Salah satu Tantangan dan Peluang utama adalah penggunaan teknologi sebagai alat pembelajaran. Di satu sisi, pesantren menghadapi tantangan infrastruktur, seperti akses internet yang terbatas dan ketersediaan perangkat. Selain itu, ada kekhawatiran bahwa penggunaan gawai dapat mengganggu fokus santri dalam belajar agama. Namun, di sisi lain, teknologi menawarkan peluang besar. Pesantren kini dapat menggunakan aplikasi untuk menghafal Al-Qur’an, mengakses perpustakaan digital, dan mengadakan kelas daring. Sebuah pesantren di Jawa Barat, misalnya, pada hari Rabu, 17 September 2025, meluncurkan program pelatihan digital di mana santri diajarkan cara membuat situs web untuk berdakwah.

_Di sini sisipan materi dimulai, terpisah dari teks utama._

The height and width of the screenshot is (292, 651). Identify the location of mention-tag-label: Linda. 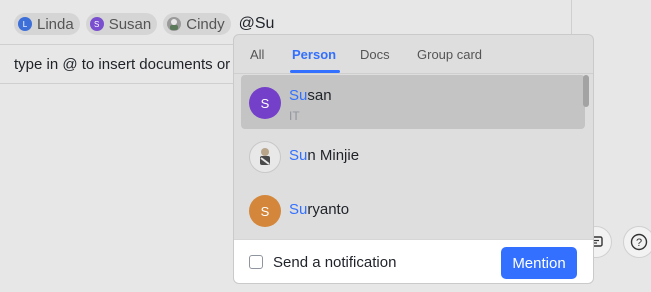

Selain itu, era digital juga membawa Tantangan dan Peluang dalam hal konten. Santri kini memiliki akses tanpa batas ke informasi, yang bisa positif maupun negatif. Pesantren harus memainkan peran lebih besar sebagai filter dan pembimbing, mengajarkan santri untuk membedakan informasi yang benar dan salah (hoax). Namun, ini juga merupakan peluang untuk menyebarkan ajaran Islam dengan cara yang lebih menarik dan relevan. Santri dapat menjadi pembuat konten (content creator) yang membuat video dakwah pendek, podcast, atau konten edukasi lainnya yang dapat menjangkau audiens yang lebih luas. Sebuah laporan dari Lembaga Riset Pendidikan Agama pada 15 Mei 2025 mencatat bahwa konten dakwah yang dibuat oleh santri memiliki tingkat interaksi yang tinggi di media sosial.

Pada akhirnya, Tantangan dan Peluang di era digital bagi pesantren adalah tentang bagaimana mereka dapat mengintegrasikan teknologi ke dalam tradisi mereka. Dengan pendekatan yang bijak, pesantren dapat melahirkan generasi santri yang tidak hanya memiliki akhlak yang kokoh, tetapi juga mampu menggunakan teknologi untuk kebaikan, menjadikan mereka agen perubahan yang relevan dan produktif di dunia yang semakin terhubung.